EXERCISE BRIEF: Copy out the records verbatim, starting at the line containing "The height and" and ending at the line containing "Screen dimensions: 2540x1228", with both of those lines included.

*****

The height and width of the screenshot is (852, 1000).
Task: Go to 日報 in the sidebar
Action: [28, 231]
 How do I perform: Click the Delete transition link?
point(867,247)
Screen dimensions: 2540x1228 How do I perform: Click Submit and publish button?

*****

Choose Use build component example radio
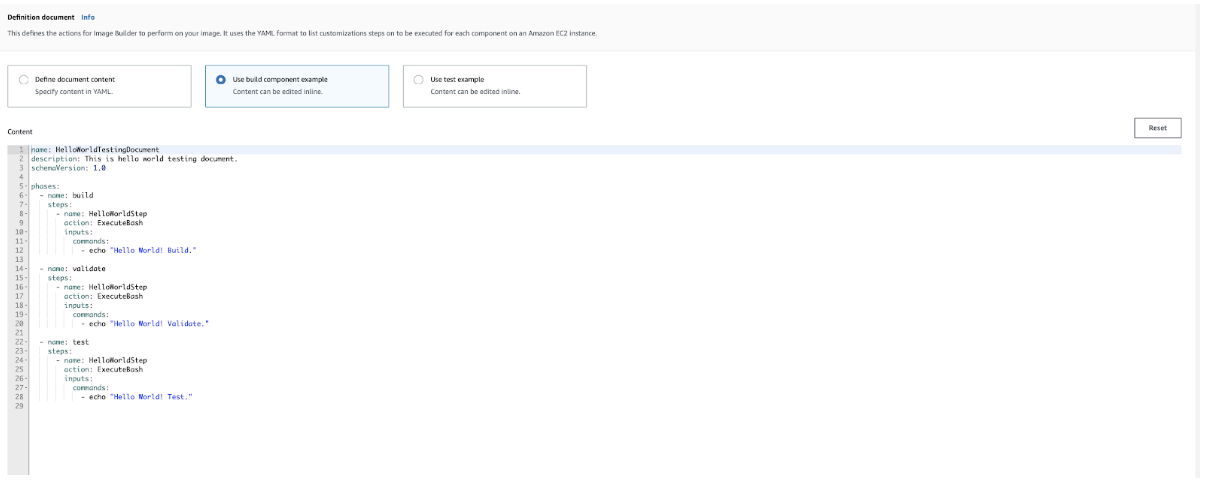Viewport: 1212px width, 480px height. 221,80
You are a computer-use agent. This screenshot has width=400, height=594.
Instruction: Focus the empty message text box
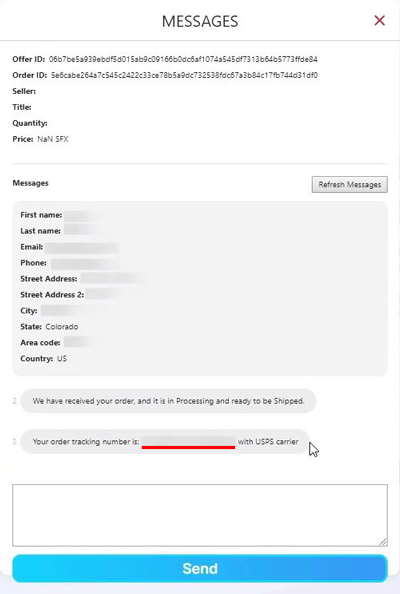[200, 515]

*****

FINAL RESULT:
The height and width of the screenshot is (852, 1000).
Task: Go to 日報 in the sidebar
Action: [28, 231]
 How do I perform: Click the Delete transition link?
point(867,247)
Screen dimensions: 2540x1228 How do I perform: Click Submit and publish button?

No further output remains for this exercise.